NEW YORK (Reuters) - New Jersey’s Democrat-controlled state legislature will vote next week on bills to legalize same-sex marriage, the Democratic leadership said on Monday, adding pressure to Governor Chris Christie who opposes the measure.
The state senate has scheduled a vote on February 13 and the assembly will take up the issue three days later. A similar bid to approve marriage for same-sex couples was defeated by the senate two years ago.
Christie, a Republican party star who decided against entering the 2012 presidential race despite a high-profile courtship from top Republican donors, has repeatedly said he would veto a gay marriage bill if it were to come to his desk.
It was not clear that the legislation would win the support of two-thirds of both houses — the threshold for overriding a governor’s veto.
New Jersey has allowed civil unions between gay couples since 2007. A recent Quinnipiac University poll found New Jersey voters support gay marriage by a margin of 52 to 42 percent.

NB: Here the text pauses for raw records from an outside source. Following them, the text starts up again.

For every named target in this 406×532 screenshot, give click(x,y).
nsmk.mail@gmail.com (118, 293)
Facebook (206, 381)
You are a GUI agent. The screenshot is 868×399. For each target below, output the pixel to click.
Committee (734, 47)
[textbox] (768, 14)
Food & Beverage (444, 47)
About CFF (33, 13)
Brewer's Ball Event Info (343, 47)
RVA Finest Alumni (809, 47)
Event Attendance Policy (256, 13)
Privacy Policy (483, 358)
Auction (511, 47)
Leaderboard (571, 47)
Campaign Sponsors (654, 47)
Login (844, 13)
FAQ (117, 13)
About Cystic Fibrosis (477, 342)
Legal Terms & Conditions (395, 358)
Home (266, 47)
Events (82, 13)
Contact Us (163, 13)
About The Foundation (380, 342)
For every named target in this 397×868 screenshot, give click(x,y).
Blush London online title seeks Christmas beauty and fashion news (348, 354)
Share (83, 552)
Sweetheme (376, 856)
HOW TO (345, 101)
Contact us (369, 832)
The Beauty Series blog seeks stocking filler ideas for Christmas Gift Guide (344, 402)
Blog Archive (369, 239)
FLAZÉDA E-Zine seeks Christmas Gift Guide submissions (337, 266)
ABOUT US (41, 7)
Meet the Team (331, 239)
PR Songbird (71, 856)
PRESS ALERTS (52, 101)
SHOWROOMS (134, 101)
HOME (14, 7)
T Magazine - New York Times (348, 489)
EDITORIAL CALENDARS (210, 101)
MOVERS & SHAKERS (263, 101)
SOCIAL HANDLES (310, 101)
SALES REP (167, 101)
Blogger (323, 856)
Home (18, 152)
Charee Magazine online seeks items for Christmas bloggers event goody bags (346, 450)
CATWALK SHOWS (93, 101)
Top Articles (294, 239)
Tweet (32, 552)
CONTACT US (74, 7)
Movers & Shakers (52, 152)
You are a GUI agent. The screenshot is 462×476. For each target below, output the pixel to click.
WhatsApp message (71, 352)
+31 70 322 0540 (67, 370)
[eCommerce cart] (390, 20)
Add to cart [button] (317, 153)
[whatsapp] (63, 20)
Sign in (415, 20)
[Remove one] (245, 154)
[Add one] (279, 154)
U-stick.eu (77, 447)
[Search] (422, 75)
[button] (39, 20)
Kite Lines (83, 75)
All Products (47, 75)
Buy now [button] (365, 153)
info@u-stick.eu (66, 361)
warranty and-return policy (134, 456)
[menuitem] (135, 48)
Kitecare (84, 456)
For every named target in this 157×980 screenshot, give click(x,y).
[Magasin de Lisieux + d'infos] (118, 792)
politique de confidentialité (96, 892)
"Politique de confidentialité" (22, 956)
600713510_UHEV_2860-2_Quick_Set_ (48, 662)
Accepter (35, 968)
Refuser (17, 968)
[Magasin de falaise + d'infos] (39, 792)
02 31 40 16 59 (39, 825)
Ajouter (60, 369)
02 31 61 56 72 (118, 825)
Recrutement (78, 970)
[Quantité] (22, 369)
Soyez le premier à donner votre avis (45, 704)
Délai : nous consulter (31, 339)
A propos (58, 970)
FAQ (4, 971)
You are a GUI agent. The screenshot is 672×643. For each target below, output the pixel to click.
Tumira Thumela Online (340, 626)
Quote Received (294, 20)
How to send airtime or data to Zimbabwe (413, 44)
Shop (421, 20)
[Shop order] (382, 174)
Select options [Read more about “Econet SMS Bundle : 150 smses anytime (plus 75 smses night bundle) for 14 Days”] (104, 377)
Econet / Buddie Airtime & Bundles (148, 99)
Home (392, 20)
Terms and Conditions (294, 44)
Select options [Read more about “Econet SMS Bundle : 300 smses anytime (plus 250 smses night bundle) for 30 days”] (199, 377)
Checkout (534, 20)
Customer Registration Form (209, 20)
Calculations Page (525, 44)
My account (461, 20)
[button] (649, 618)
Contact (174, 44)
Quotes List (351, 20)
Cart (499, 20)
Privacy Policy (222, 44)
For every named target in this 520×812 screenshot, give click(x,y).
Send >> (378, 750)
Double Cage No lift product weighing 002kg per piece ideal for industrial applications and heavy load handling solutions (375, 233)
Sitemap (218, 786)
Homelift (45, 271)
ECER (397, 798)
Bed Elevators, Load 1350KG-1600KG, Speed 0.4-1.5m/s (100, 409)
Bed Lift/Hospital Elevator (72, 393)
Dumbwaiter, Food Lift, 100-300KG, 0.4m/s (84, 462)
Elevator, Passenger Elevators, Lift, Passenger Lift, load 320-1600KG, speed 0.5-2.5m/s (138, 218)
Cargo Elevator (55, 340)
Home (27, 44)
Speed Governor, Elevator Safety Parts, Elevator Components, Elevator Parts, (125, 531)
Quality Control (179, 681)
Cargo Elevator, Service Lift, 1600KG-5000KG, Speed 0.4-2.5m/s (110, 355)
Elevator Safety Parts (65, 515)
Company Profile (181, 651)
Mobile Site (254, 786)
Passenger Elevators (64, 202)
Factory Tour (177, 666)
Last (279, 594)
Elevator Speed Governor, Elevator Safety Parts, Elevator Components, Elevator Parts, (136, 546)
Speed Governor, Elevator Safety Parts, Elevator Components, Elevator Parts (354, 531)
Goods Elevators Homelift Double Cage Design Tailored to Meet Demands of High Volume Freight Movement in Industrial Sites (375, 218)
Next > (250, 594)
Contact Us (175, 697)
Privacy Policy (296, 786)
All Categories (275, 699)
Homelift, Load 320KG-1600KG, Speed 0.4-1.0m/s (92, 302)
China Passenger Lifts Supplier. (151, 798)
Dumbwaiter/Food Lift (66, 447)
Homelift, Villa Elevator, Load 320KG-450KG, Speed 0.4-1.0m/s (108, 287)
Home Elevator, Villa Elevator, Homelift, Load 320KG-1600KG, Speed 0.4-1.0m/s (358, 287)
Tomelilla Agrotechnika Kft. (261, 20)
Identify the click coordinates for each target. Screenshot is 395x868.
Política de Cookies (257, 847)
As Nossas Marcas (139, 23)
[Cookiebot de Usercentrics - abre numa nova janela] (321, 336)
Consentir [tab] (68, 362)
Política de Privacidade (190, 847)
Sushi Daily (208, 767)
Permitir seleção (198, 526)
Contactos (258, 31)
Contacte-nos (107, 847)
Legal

More than 40 states ban or refuse to recognize gay marriage, but six states, as well as the District of Columbia, allow it. Gay marriage is legal in New York, Massachusetts, Connecticut, Vermont, New Hampshire and Iowa.
A bill to legalize same-sex marriage in Washington state won state senate approval earlier this month, and gay rights activists in Maine say they plan to bring the issue to voters in a referendum.